What can’t the above be achieved today on centralized infra?
Case in point, this article was published yesterday to expose the banning of scientists’ access to important databases if their research topics are deemed “forbidden” or sensitive by National Institutes of Health. As much as I relate to the outrage from the research community, my initial reaction was that this would have never been possible if the databases were built on IPFS & stored via Filecoin. When you store with centralized cloud providers, authorities can simply block off access to the data center location where your data resides.
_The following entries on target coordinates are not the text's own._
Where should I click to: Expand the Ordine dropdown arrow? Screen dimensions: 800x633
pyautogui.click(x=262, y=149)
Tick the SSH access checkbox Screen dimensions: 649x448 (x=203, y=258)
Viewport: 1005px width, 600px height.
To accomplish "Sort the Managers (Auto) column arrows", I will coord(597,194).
But for data built on content-addressed IPFS and stored in a distributed fashion, as long as there’s a single copy somewhere on the web (searchable by the unique content ID), it can be infinitely and propagated against any censorship efforts.
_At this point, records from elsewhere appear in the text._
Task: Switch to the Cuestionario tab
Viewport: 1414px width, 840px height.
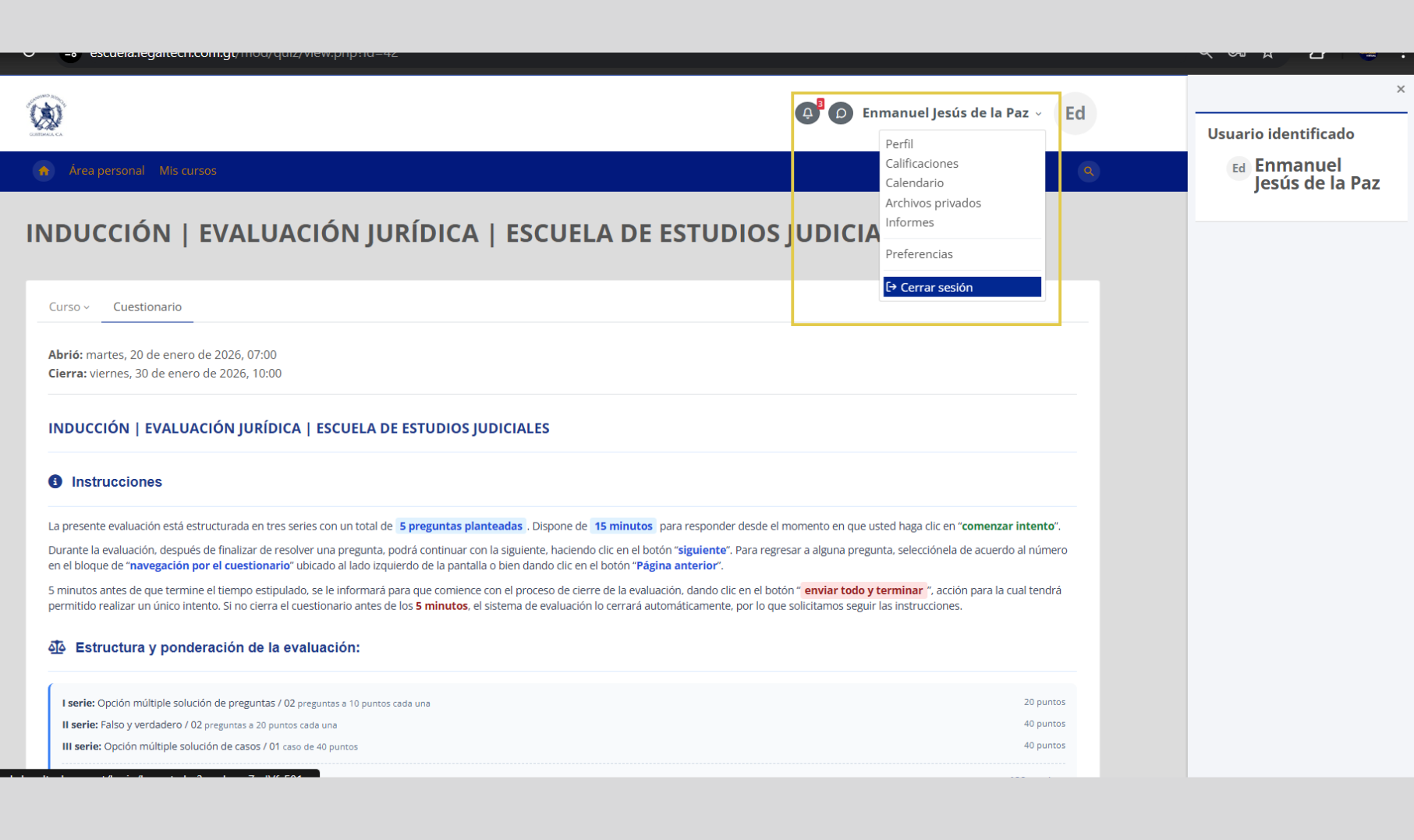Action: [147, 307]
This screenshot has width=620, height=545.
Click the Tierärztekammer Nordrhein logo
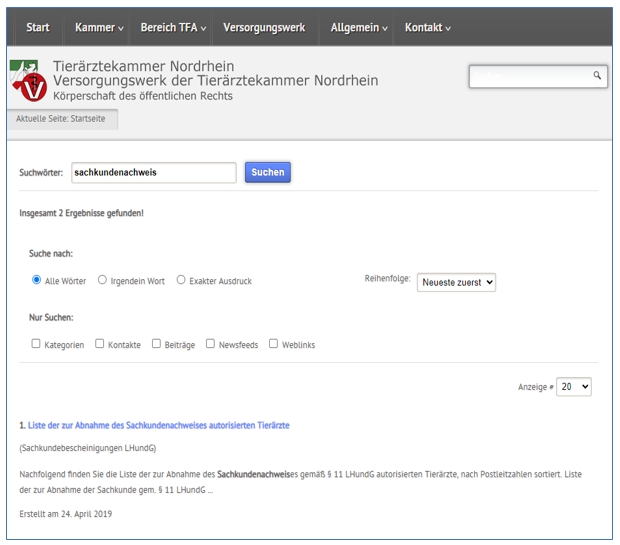tap(28, 81)
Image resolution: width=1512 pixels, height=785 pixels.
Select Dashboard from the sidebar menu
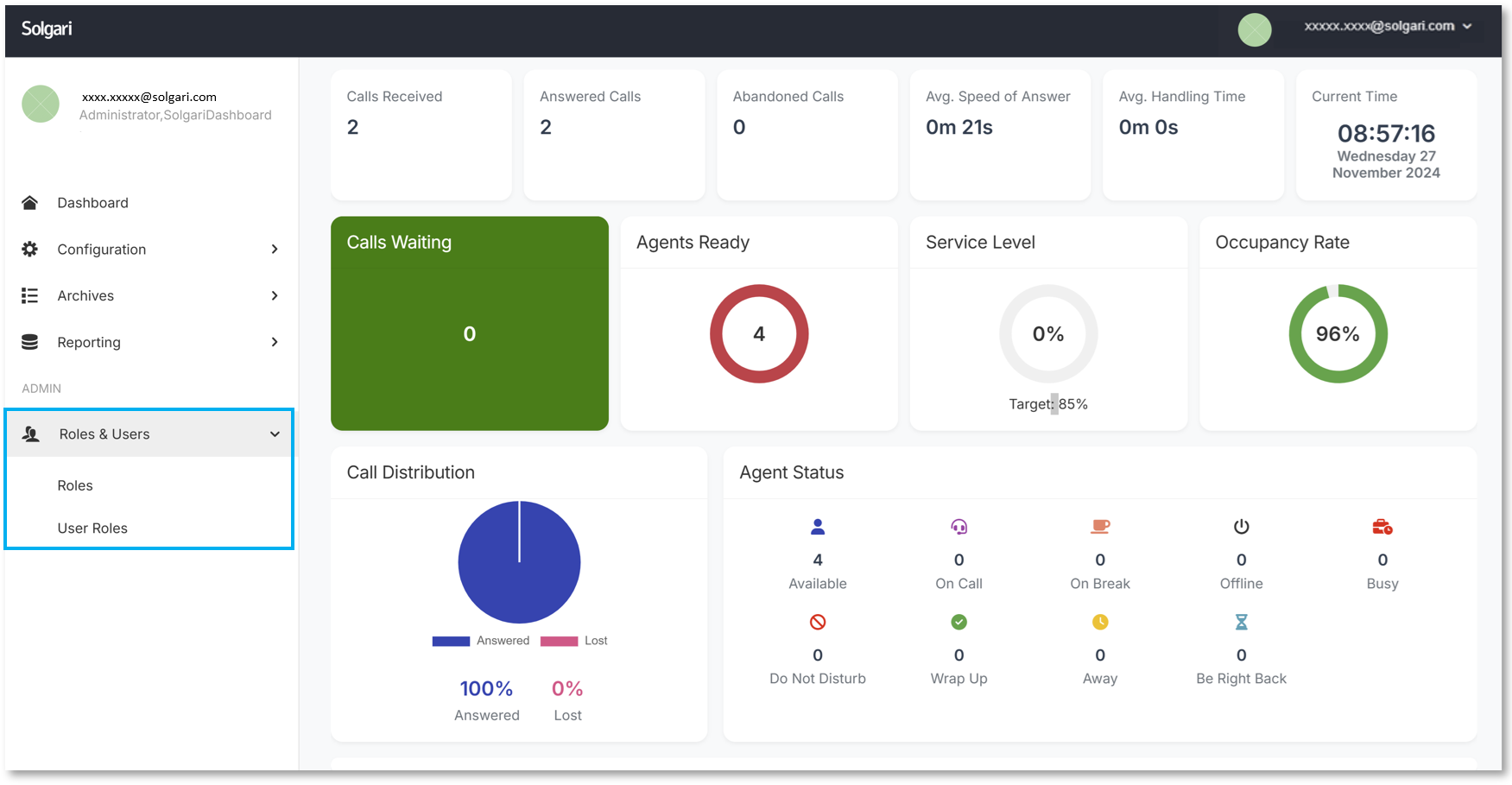pos(92,202)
To take a step further, what if we can tokenize such valuable datasets as data NFTs, form Data DAOs around them, and let the communities vote on
the right to access & privacy
the duration of use
computation policy & requests
Researchers can draft a proposal for a topic & length of access, which will be jointly reviewed and approved by relevant communities. The datasets/data NFTs will be stored via IPFS and assigned a unique CID (CID), which makes any modification or abuse of the dataset detectable, transparent, auditable, and traceable.
A question here is how to make the computation & privacy policies of these dataNFTs enforceable on-chain — which probably warrants a separate discussion. For example, how to balance computability (will data download be allowed?) with privacy (if users can download a local copy, what would be the mechanism to stop them from distributing to unwanted third parties?)
#4. Unlock closed doors, so to speak
Closed doors symbolize censorship & content moderation in this context — and I don’t mean just the governance and political censorship.
Take content moderation as an example. Facebook/Meta says it has spent $13 billion on safety and security efforts since 2016 — sure, good for them. But who’s to say they are the ones making rules about which type of content is suitable for a certain audience group?
What if we can create new category of dapps that can test out a much more transparent and nimble way of moderating content built on a pool of open data, and let dapps or consumers experiment with different models to filter based on their granular needs and wants?
And don’t even get me started on how I lost access to my Facebook account, along with an entire High School worth of pictures & memories, because my account was hacked and there was no place to recover. How will de-infra change this? If my pictures were IPFS based and pinned to the web3, I will always be able to locate and recover them, even if Facebook goes out of business.
However, with the above said, I do recognize and acknowledge the obvious shortfalls of the existing de-infra offerings due to the nascency of the space.
Below is a good overview of the challenges in the de-storage context, and more generalized adoption challenges will be discussed in a separate post.
For those of you unfamiliar with IPFS vs. HTTP, essentially HTTP points to a location or data center that stores your data. You guessed it — access to such location is strictly controlled by Cloud providers like AWS/GCP/Azure — this is why they can lock you in. IPFS instead points directly to a content ID (CID), which means you can take your data on IPFS and switch provider anytime you want — hence SPs on Filecoin can’t charge premium over storing because everything is determined by supply vs. demand.